[TASK DETAILS]
From the line that contains "Edit efedrín produced quantity pencil icon" to the end of the records below, copy every line exactly. Both the first and last of these lines count.

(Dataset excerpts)
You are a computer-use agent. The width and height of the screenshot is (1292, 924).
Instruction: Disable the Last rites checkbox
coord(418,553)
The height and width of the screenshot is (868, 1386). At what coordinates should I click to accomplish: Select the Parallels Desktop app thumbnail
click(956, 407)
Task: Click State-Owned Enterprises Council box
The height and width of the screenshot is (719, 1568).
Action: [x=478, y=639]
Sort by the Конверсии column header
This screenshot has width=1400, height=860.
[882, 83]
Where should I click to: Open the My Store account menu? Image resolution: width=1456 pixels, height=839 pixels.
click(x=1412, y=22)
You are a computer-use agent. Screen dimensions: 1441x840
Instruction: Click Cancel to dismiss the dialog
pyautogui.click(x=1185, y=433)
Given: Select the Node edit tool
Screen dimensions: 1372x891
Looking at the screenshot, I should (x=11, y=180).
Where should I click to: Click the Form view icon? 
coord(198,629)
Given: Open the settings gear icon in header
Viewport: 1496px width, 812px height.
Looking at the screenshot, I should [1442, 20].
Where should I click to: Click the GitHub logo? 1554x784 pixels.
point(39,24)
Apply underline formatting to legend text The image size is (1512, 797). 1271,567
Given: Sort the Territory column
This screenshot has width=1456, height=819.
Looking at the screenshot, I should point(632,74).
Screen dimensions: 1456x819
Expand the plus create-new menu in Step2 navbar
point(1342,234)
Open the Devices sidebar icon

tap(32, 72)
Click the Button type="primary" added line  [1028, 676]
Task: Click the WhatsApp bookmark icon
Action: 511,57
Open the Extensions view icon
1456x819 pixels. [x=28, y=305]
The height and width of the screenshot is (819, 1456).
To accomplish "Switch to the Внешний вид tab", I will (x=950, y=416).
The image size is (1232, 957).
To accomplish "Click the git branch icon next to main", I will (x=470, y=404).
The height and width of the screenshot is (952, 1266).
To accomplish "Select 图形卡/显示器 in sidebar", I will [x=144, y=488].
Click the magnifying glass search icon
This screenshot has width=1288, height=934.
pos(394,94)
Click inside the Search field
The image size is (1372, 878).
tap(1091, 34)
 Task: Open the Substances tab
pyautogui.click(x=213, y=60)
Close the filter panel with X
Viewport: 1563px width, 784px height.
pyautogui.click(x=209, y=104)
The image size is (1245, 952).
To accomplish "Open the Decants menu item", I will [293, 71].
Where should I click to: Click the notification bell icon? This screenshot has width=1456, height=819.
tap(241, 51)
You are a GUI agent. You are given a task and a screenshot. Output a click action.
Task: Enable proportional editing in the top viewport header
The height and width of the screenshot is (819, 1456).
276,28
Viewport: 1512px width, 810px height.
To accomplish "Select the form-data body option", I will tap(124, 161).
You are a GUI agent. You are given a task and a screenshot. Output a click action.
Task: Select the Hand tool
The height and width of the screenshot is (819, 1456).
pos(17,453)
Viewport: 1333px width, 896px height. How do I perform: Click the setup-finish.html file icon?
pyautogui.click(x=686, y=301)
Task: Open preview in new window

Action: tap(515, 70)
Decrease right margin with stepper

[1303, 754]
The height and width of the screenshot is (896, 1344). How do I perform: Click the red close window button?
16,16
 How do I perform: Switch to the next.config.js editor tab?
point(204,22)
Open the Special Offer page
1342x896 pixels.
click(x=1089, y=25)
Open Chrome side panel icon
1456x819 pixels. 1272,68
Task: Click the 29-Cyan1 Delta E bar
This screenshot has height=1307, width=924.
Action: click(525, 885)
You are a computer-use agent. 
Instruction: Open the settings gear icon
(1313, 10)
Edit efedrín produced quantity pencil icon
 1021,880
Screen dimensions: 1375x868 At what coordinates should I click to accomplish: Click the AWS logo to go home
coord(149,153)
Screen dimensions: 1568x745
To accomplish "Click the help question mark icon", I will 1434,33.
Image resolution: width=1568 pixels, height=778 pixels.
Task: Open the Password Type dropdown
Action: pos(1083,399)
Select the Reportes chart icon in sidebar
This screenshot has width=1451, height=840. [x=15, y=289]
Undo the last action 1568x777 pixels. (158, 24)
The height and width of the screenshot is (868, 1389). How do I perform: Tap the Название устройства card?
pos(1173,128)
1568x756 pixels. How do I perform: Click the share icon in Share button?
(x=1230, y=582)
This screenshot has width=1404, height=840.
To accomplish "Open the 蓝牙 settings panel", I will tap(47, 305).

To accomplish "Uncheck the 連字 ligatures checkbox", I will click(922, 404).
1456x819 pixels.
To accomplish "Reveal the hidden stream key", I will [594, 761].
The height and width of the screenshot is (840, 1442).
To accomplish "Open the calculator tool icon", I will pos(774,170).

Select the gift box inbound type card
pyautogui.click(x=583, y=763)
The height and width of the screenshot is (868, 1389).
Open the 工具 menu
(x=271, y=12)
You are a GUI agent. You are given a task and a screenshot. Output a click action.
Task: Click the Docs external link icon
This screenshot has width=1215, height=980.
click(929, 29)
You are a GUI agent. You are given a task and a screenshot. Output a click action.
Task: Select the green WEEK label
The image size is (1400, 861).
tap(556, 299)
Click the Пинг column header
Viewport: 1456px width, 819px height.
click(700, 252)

[TASK OUTPUT]
Edit efedrín produced quantity pencil icon
 1021,880
Screen dimensions: 1375x868 At what coordinates should I click to accomplish: Click the AWS logo to go home
coord(149,153)
Screen dimensions: 1568x745
To accomplish "Click the help question mark icon", I will 1434,33.
Image resolution: width=1568 pixels, height=778 pixels.
Task: Open the Password Type dropdown
Action: pos(1083,399)
Select the Reportes chart icon in sidebar
This screenshot has width=1451, height=840. [x=15, y=289]
Undo the last action 1568x777 pixels. (158, 24)
The height and width of the screenshot is (868, 1389). How do I perform: Tap the Название устройства card?
pos(1173,128)
1568x756 pixels. How do I perform: Click the share icon in Share button?
(x=1230, y=582)
This screenshot has width=1404, height=840.
To accomplish "Open the 蓝牙 settings panel", I will tap(47, 305).

To accomplish "Uncheck the 連字 ligatures checkbox", I will click(922, 404).
1456x819 pixels.
To accomplish "Reveal the hidden stream key", I will [594, 761].
The height and width of the screenshot is (840, 1442).
To accomplish "Open the calculator tool icon", I will pos(774,170).

Select the gift box inbound type card
pyautogui.click(x=583, y=763)
The height and width of the screenshot is (868, 1389).
Open the 工具 menu
(x=271, y=12)
You are a GUI agent. You are given a task and a screenshot. Output a click action.
Task: Click the Docs external link icon
This screenshot has width=1215, height=980.
click(929, 29)
You are a GUI agent. You are given a task and a screenshot. Output a click action.
Task: Select the green WEEK label
The image size is (1400, 861).
tap(556, 299)
Click the Пинг column header
Viewport: 1456px width, 819px height.
click(700, 252)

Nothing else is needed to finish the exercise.